Segment Start: Given data

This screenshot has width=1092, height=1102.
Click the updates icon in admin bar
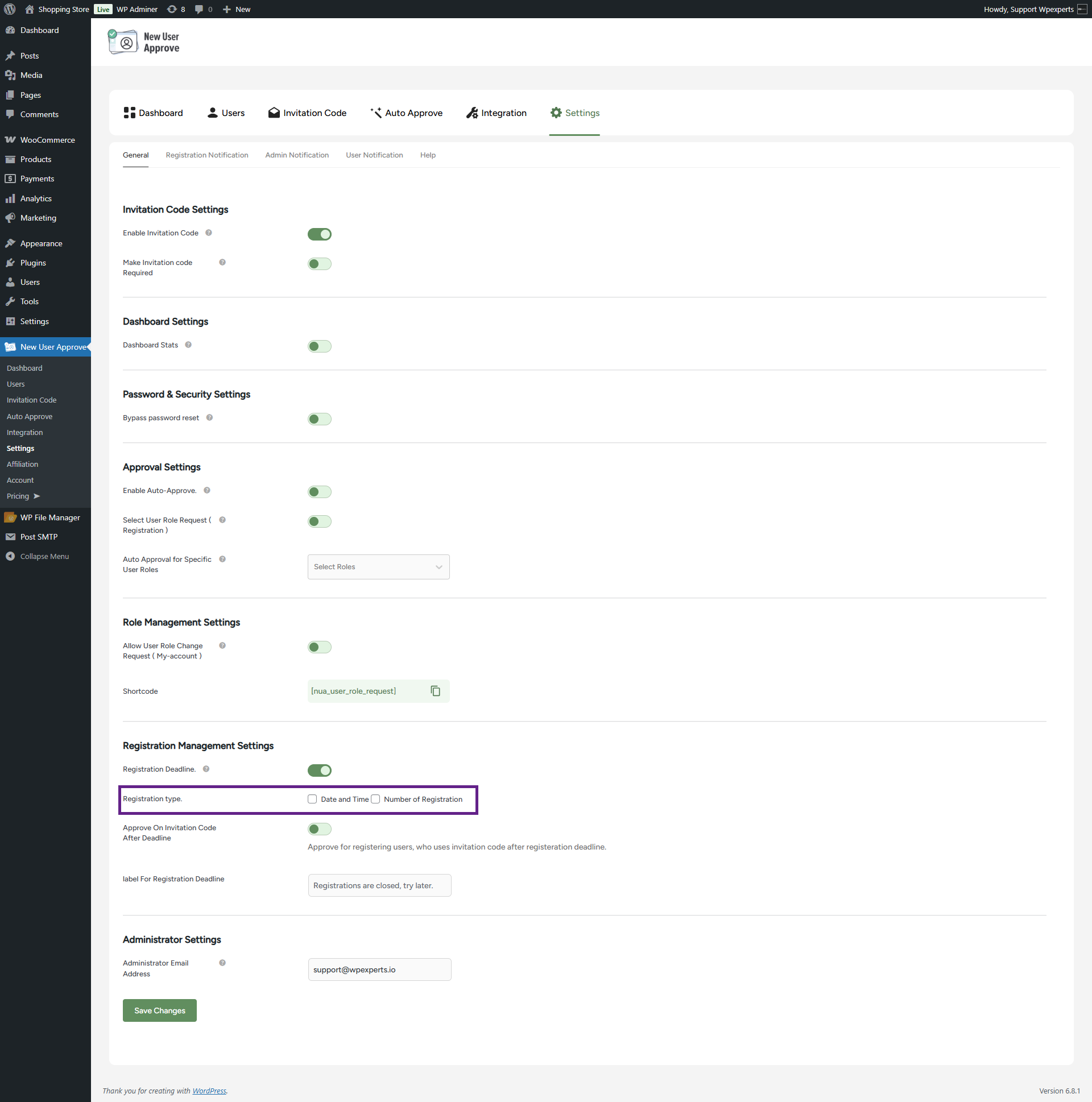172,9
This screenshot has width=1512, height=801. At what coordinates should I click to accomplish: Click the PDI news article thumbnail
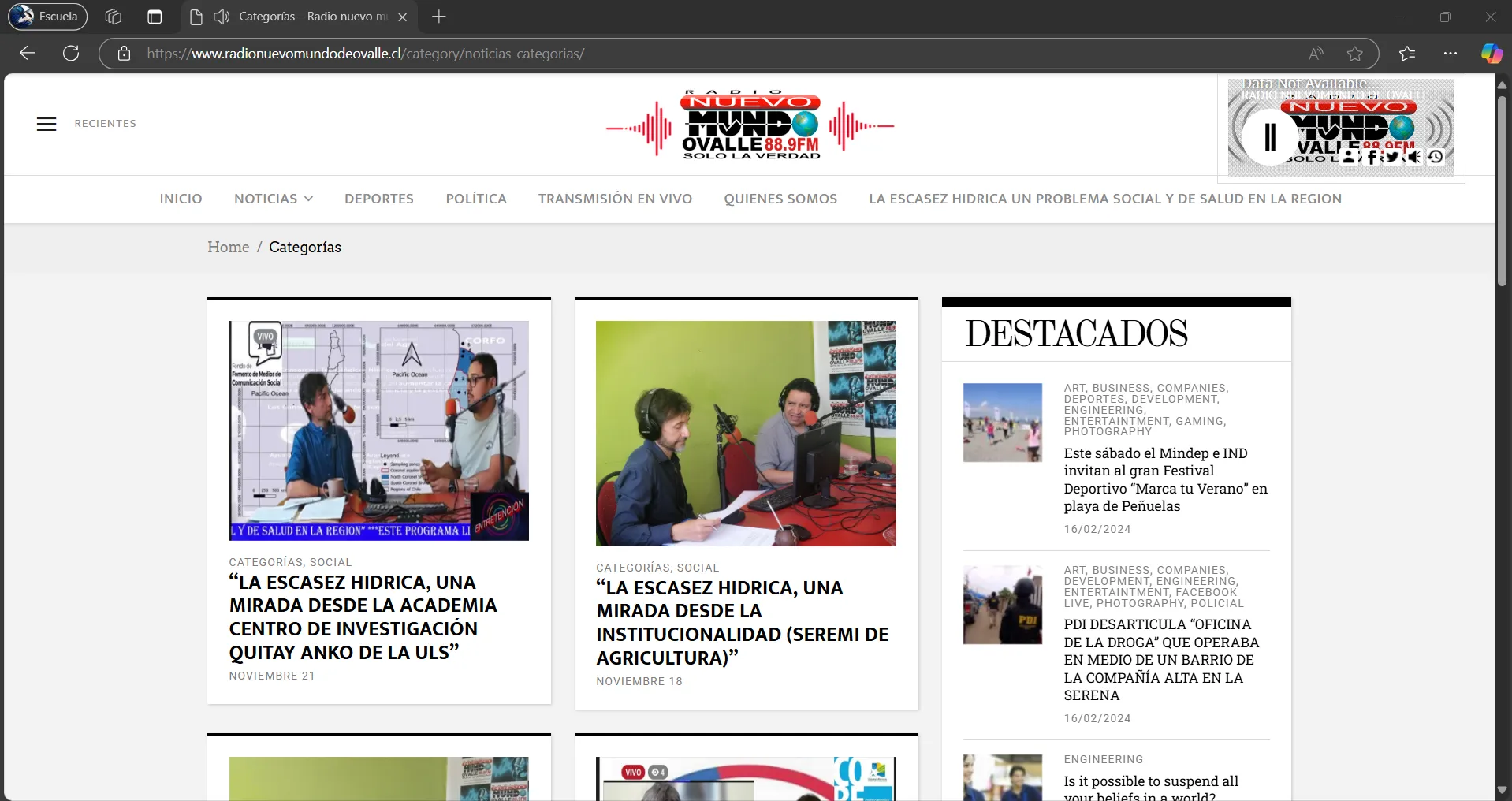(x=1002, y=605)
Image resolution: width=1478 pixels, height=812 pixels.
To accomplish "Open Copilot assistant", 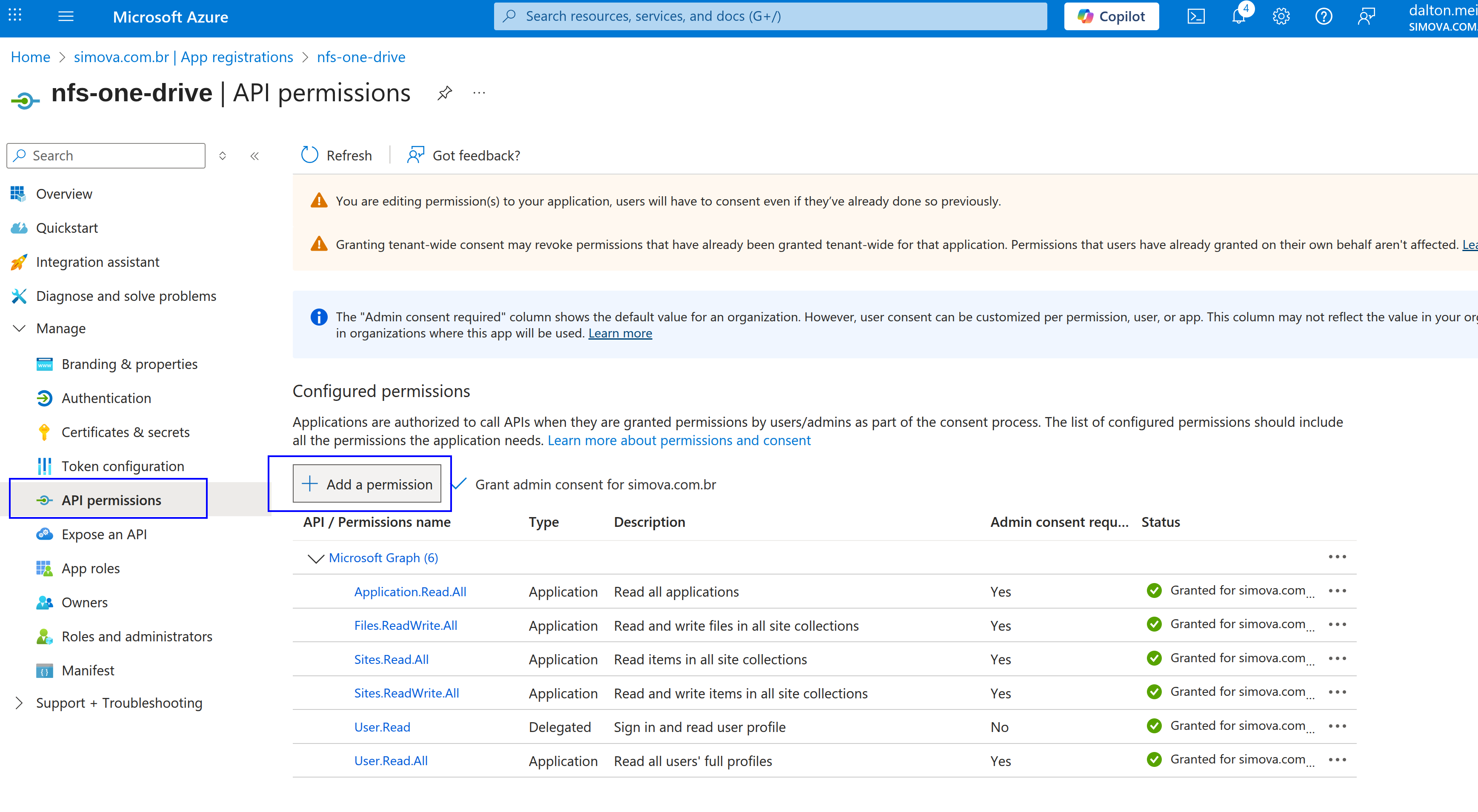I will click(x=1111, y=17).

Segment End: Given data

> _Assigned task_: Everything from the first line of the records through the line containing "Image resolution: width=1478" should be repeated exactly, with the pictures left out.

> _Answer to this exercise_:
This screenshot has width=1092, height=1102.
Click the updates icon in admin bar
172,9
This screenshot has width=1512, height=801. At what coordinates should I click to accomplish: Click the PDI news article thumbnail
(x=1002, y=605)
Image resolution: width=1478 pixels, height=812 pixels.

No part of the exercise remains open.